Short task:
Extract and repeat, character for character, the lines of data running from the line containing "Given: Click the KM – QC folder icon" through the line containing "point(388,92)", with both of those lines included.

─── Working data

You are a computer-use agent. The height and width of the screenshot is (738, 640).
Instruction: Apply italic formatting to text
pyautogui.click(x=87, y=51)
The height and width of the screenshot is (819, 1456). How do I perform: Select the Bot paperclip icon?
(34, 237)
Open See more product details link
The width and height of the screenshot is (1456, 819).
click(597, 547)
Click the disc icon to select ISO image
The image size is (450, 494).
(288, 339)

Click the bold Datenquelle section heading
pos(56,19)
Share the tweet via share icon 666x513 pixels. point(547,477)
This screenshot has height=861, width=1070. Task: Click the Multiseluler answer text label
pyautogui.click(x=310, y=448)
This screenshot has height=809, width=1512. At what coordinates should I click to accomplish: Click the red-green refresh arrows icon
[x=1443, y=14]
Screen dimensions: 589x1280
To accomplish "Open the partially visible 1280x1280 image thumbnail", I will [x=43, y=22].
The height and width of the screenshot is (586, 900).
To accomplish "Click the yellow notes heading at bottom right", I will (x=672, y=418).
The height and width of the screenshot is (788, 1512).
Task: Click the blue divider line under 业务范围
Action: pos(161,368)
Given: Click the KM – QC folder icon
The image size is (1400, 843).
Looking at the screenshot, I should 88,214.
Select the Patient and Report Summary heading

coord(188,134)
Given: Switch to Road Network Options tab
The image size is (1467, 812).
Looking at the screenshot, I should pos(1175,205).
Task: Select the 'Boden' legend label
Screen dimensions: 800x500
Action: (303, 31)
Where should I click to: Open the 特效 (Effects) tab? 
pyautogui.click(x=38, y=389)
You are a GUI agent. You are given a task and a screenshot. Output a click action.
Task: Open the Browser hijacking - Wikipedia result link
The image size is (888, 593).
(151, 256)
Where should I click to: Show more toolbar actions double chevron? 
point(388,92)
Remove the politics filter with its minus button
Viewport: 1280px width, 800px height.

──────

In response:
Given: Click the KM – QC folder icon
The image size is (1400, 843).
Looking at the screenshot, I should 88,214.
Select the Patient and Report Summary heading

coord(188,134)
Given: Switch to Road Network Options tab
The image size is (1467, 812).
Looking at the screenshot, I should pos(1175,205).
Task: Select the 'Boden' legend label
Screen dimensions: 800x500
Action: (303, 31)
Where should I click to: Open the 特效 (Effects) tab? 
pyautogui.click(x=38, y=389)
You are a GUI agent. You are given a task and a screenshot. Output a click action.
Task: Open the Browser hijacking - Wikipedia result link
The image size is (888, 593).
(151, 256)
Where should I click to: Show more toolbar actions double chevron? 
point(388,92)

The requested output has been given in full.